[THE RECORDS]
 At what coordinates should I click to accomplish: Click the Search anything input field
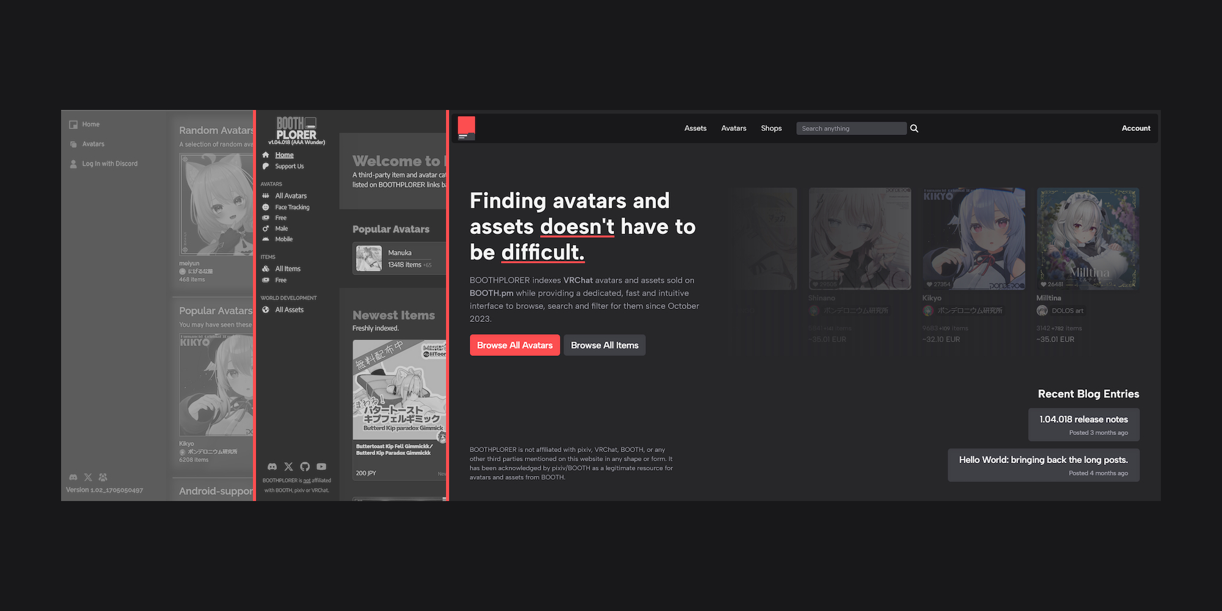pyautogui.click(x=851, y=128)
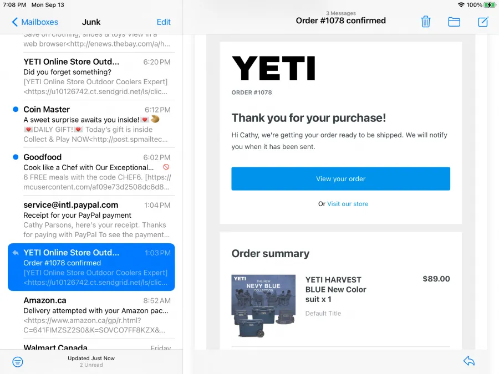Screen dimensions: 499x374
Task: Open the Goodfood email about chef meals
Action: [91, 172]
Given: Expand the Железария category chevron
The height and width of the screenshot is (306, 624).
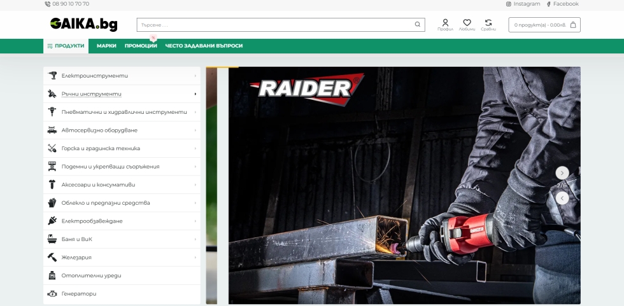Looking at the screenshot, I should (x=195, y=258).
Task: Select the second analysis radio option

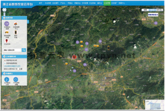Action: click(x=4, y=63)
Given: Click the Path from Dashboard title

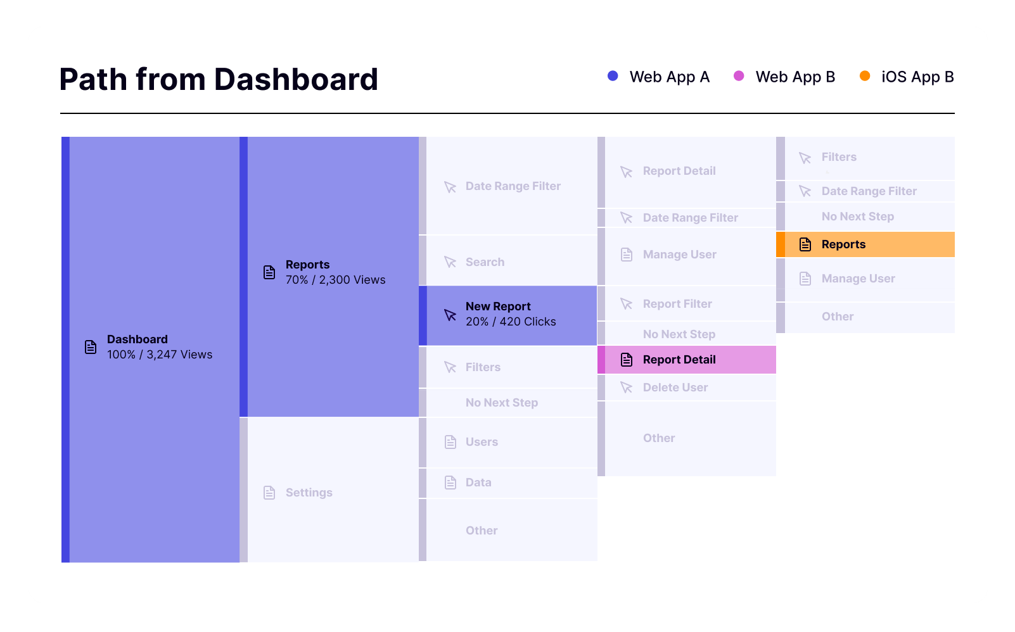Looking at the screenshot, I should coord(219,80).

[DESCRIPTION OF THE TASK] Leave every picture out and set down exactly the lines running from the one with "The height and" to the last line of the material above.

[SOLVED PROBLEM]
The height and width of the screenshot is (306, 624).
Looking at the screenshot, I should (x=195, y=258).
Task: Select the second analysis radio option

Action: click(x=4, y=63)
Given: Click the Path from Dashboard title

Looking at the screenshot, I should coord(219,80).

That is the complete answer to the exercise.